Zagdanski est une sorte de fanatique de la littérature; il y croit c’est sa religion ; dans son panthéon ; Proust, Céline, Faulkner, Shakespeare… Dans les entretiens qu’il donne à la presse Zagdanski se conçoit comme lecteur autant que comme écrivain; pour lui plus que l’écriture peut être, la lecture est un acte de résistance, une arme contre la bêtise ( Hors Press, LA SOCIETE VEUT EN FINIR AVEC LA SUBVERSION ).
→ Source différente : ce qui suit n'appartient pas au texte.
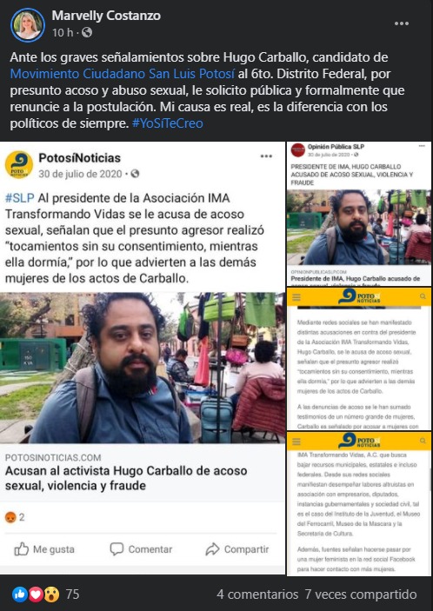Click the Opinión Pública SLP red logo
433x611 pixels.
pos(298,150)
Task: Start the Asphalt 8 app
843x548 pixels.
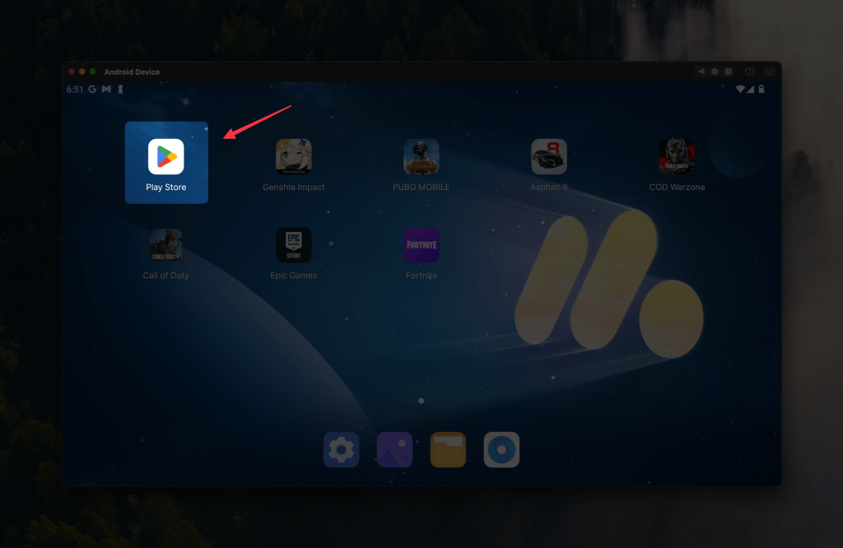Action: pyautogui.click(x=549, y=156)
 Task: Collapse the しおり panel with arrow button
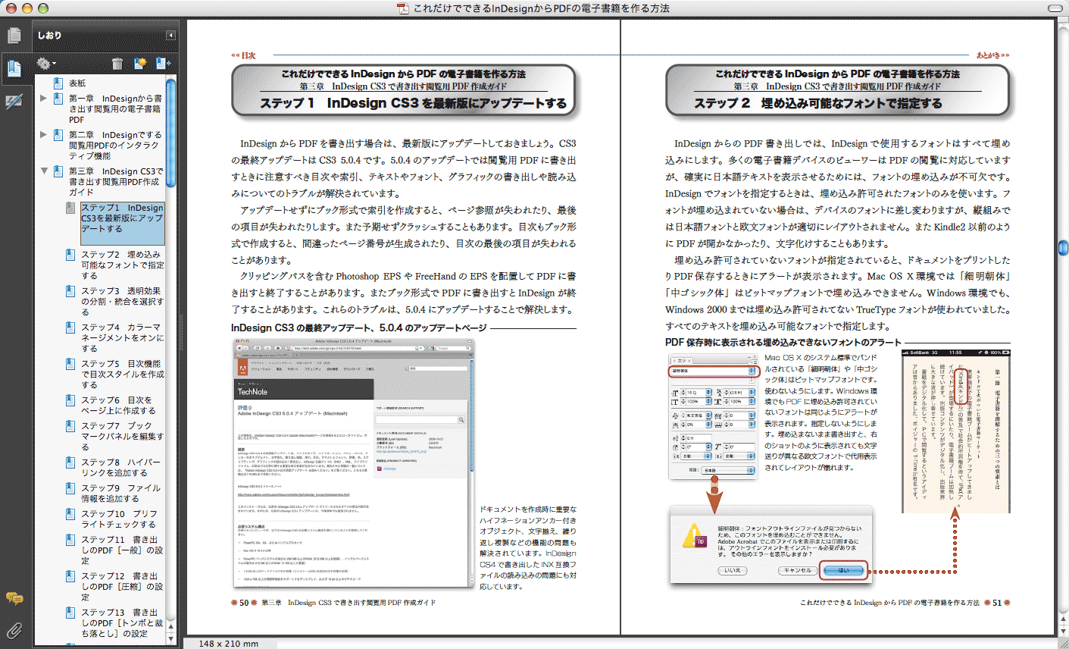(x=170, y=36)
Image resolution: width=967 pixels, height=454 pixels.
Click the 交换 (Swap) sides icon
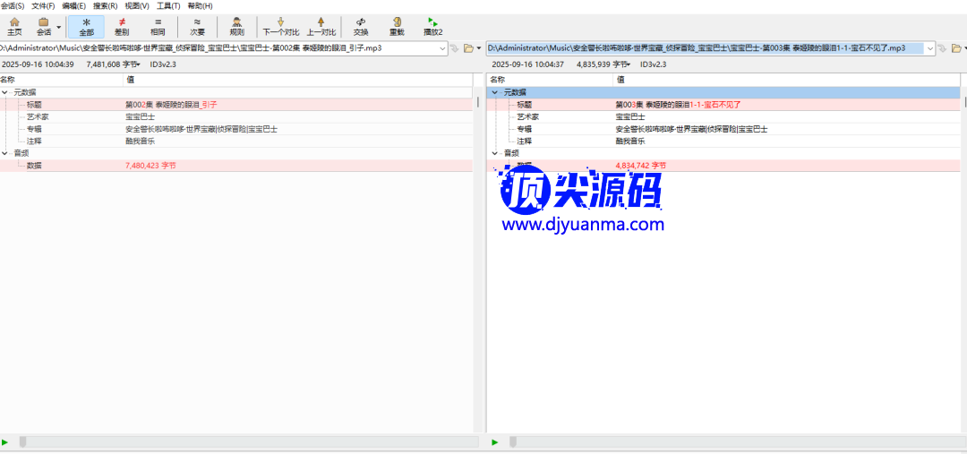tap(361, 26)
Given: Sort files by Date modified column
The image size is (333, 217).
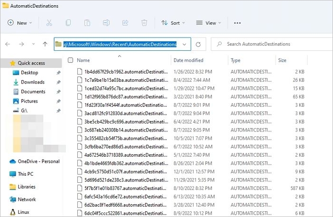Looking at the screenshot, I should pos(188,60).
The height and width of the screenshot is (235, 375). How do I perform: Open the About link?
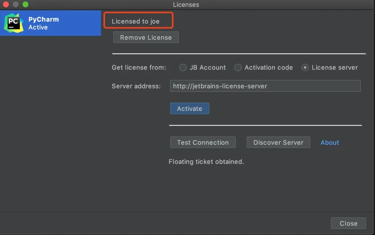(330, 143)
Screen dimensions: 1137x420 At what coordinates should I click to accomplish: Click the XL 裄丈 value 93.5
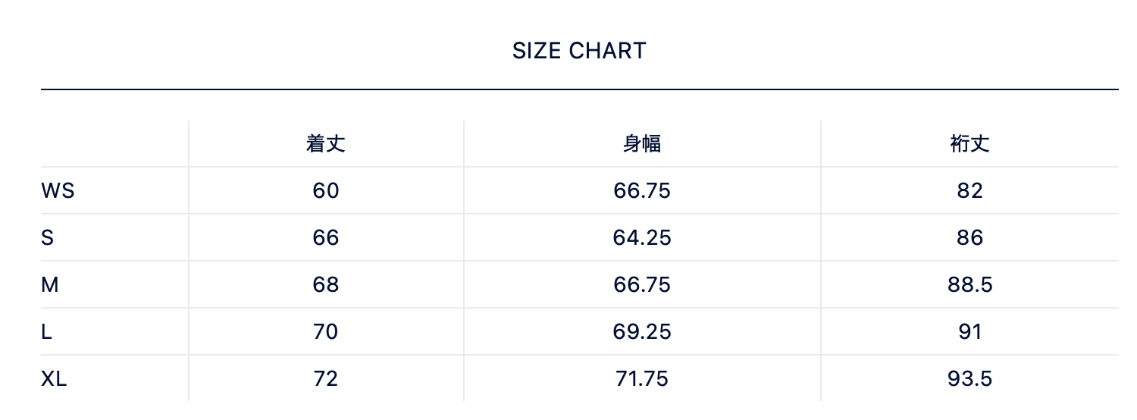(x=969, y=379)
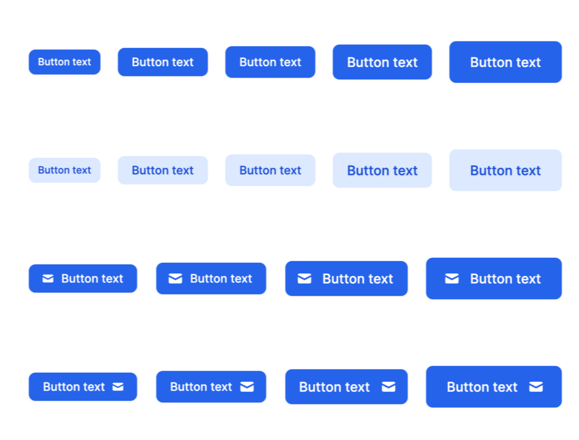Select the middle light-blue secondary button
579x440 pixels.
click(x=270, y=170)
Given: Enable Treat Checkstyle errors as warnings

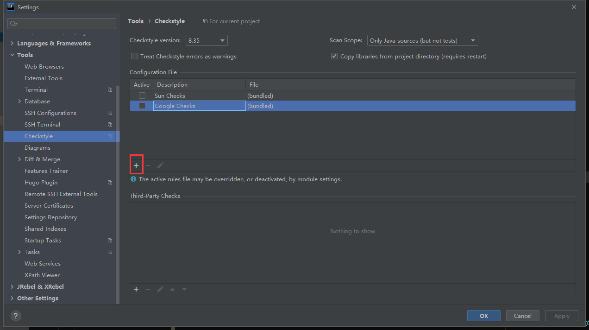Looking at the screenshot, I should coord(134,57).
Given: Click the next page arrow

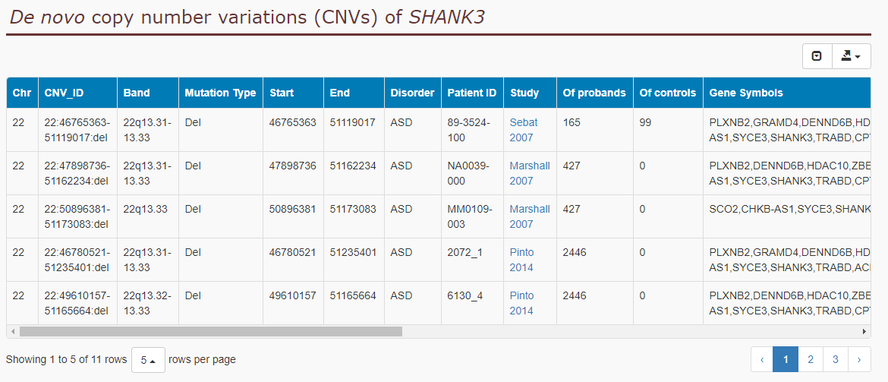Looking at the screenshot, I should point(859,359).
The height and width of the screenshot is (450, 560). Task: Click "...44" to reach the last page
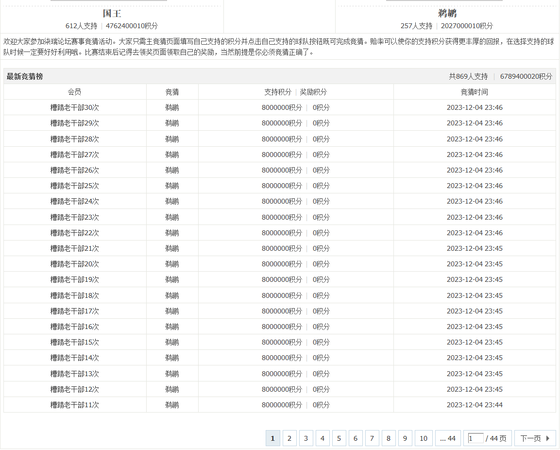(x=447, y=438)
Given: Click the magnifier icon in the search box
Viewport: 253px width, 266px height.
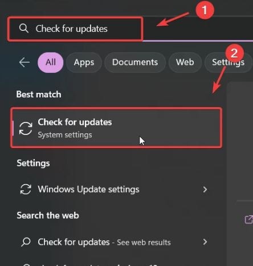Looking at the screenshot, I should (x=24, y=28).
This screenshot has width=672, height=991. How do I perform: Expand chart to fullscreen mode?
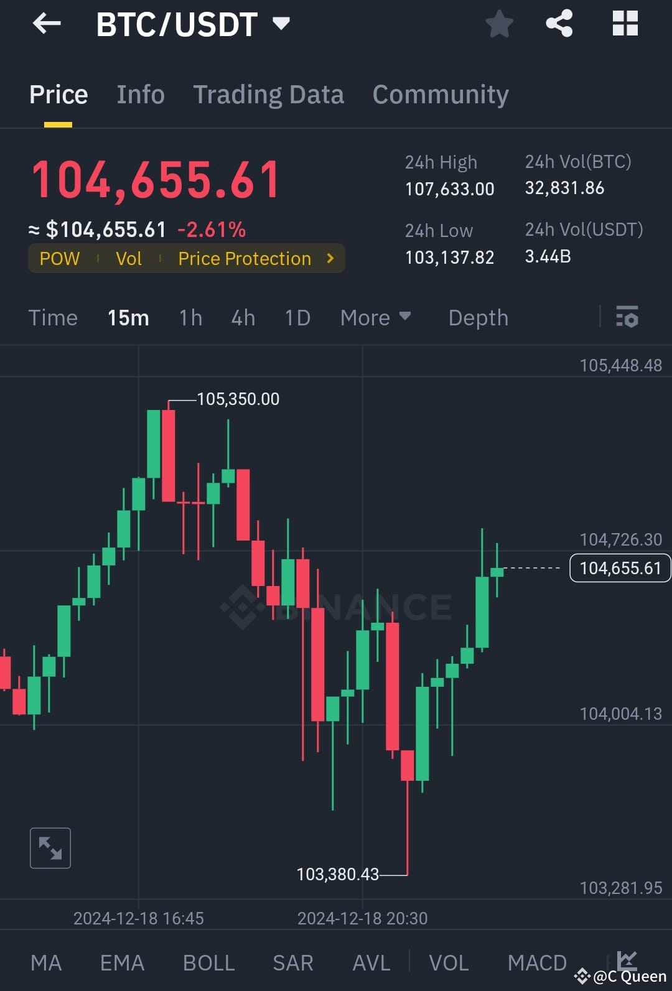pos(50,847)
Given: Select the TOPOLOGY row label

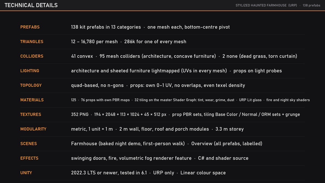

Les fréquentes références à ses maîtres en littérature mettent mal à l’aise ; son érudition n’est pas à mettre en doute ; mais en provoquant son lecteur jusqu’à l’agacement, celui-ci ne peut se retenir d’évaluer Zagdanski à l’aune de ses maîtres. Et l’on s’interroge sur les exigences quand à sa propre écriture, d’un auteur si prompt à juger celle des autres. Sous ce rapport, j’éprouve à le lire le même malaise qu’en lisant Boileau, sauf qu’avec ce dernier que je n’ai aucun doute sur la qualité de ce que je lis.
Trop assuré du génie des ses maîtres et moins confiant en son propre talent, l’auteur est réduit à ne pouvoir traiter que malproprement un sujet aussi malpropre. Comme si l’inconscience manifeste que de Gaulle avait de sa propre impéritie ne pouvait qu’embraser la fureur d’un Zagdanski en rage de n’être pas Céline.
Au moins dans ses propres ouvrages, peut-être faut-il savoir taire ses admirations ; elles nous font toujours de l’ombre. Mais rien ne nous interdit des les exprimer ailleurs.Malgré cela, les jugements péremptoires de Zagdanski sont arrivés à m’intimider. Et alors que j’incline fortement à penser la littérature comme une vaste fumisterie, je me trouve ébranlé à lire Zagdanski. Je pense que je vais continuer de lire des romans et de la poésie un peu à la façon de ces philistins incrédules qui vont quand même à la messe des fois que Dieu existerait vraiment.